Make Your Motive Clear
When speaking to a potential donor, make your point as early as possible. The last thing you want to do is surprise someone when they didn’t expect to be asked for a donation. If you end up surprising them, it will feel like a bait-n-switch. Trust is the most imperative aspect to any relationship, so don’t lose it right out of the gate. Instead, on the first contact, express your interest in fundraising and that you’d like them to be a potential supporter. Every donor has a preferred way to be “asked”, some like it right from the hip, some like a little finesse. It is your job to find that out by relating to them. Either way, transparency in your motive will be one of the biggest strengths you have to build a foundation for a long and prosperous future with your potential donor.
Get Them Involved
It is almost a guarantee that if a potential donor has a powerful hands-on experience with your mission they will be connected for life. Often when you are approaching a new donor it can feel a little presumptive to ask for their wallet. A great tactic is to find out if the potential donor wants to volunteer for your cause or help out in some way. Working from the ground up, you can cultivate a more meaningful relationship. Chances are you will also create an ambassador along the way. I mean you do your job for a reason right? It may feel like a hefty time investment in the beginning, but in the long term these types of donors are invaluable. They network for your, champion for you and yes they dig deeper for their donations. You don’t have a structured volunteer management program yet?
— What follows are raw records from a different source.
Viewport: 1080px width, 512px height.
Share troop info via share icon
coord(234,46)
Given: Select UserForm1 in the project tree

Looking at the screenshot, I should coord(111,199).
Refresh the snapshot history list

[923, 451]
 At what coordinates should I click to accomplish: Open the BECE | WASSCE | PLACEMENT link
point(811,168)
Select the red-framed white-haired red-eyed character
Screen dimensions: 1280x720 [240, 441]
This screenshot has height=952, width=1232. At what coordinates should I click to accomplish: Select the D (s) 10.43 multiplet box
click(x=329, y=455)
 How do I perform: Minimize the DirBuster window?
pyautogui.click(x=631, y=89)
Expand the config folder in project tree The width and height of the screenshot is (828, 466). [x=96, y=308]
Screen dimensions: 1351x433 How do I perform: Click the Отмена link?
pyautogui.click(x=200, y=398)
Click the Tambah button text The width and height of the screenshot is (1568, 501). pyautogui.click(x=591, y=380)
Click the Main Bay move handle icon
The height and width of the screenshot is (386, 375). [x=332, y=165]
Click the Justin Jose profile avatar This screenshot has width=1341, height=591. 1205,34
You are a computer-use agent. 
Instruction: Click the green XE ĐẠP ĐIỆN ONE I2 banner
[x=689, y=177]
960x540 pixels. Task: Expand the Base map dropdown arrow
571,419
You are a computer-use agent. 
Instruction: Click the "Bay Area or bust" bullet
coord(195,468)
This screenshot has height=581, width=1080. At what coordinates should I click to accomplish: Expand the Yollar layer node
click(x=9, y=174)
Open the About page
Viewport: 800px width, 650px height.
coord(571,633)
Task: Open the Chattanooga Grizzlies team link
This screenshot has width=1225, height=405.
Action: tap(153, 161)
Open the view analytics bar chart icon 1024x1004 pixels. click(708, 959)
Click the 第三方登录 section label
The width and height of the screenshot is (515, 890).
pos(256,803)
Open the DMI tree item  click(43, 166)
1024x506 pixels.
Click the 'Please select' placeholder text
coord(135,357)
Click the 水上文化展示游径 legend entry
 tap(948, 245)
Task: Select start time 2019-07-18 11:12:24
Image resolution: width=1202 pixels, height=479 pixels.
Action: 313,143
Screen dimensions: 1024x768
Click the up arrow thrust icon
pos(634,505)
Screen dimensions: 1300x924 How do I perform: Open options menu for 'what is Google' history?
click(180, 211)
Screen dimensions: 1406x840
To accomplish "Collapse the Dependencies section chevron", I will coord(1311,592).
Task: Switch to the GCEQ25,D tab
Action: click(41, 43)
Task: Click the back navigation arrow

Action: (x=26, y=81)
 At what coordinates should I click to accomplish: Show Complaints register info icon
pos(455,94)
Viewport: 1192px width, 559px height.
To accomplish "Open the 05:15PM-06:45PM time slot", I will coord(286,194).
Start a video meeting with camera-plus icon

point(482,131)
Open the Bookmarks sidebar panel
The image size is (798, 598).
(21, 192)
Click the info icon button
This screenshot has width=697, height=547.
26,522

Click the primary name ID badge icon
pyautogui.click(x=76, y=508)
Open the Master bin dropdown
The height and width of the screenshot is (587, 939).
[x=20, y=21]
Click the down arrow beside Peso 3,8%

No matter- schedule a monthly open house with your ED or CEO to answer questions, schedule tours, ask them to review a communication piece or lend their professional expertise from a distance. There are lots of ways to creatively allow a donor to get their toes wet in your work. Connecting them to the right fit is a matter of listening to their passions to see where a natural fit is.
Donors Want To Be Heard
Which brings us to our next point. When someone donates they have invested in making a difference in the lives of who you serve. That means they might have opinions or passions already formulated. Ask them for those! It is fundraising gold to have your finger on the pulse of what matters to your donors, what they would like to see differently, and why your specific cause moved them. They don’t want to be appreciated solely for their financial contribution, they want to matter to the work you are accomplishing. Donating, for the most part, is an emotive response to a need. If you are not taking the time to listen to your donors perspective of your work, you will have no idea how to communicate to their values. Bonus points if you can actually utilize their ideas and shape an outcome from it!
Don’t Do All the Talking
This happens all the time! Soliciting a donation can feel odd, so maybe it is nerves that cause fundraising professionals to launch into a spiel about their organization in one long-winded breath. Honestly, by doing that you have already told your donor a lot about how you value them. When you are cultivating a donor relationship or gift, think of it like a date. It is bad form to DO ALL THE TALKING. Prepare ahead of time questions you want to know from them. Why are they interested in youth literacy? What do they see the biggest need being? Do they have ideas on how the issue can be addressed? Engage them in their passion. See their face light up, and then you know where the motivation of their investment and interest dwells. Drowning them out will make them feel solicited, and that may turn over a donation, but it will sour the relationship. *When trying to conversationally give them information about your organization, start by asking them: Do you have any questions for me? That way you don’t over-load them with an un-consumable amount of information, leaving their questions unanswered.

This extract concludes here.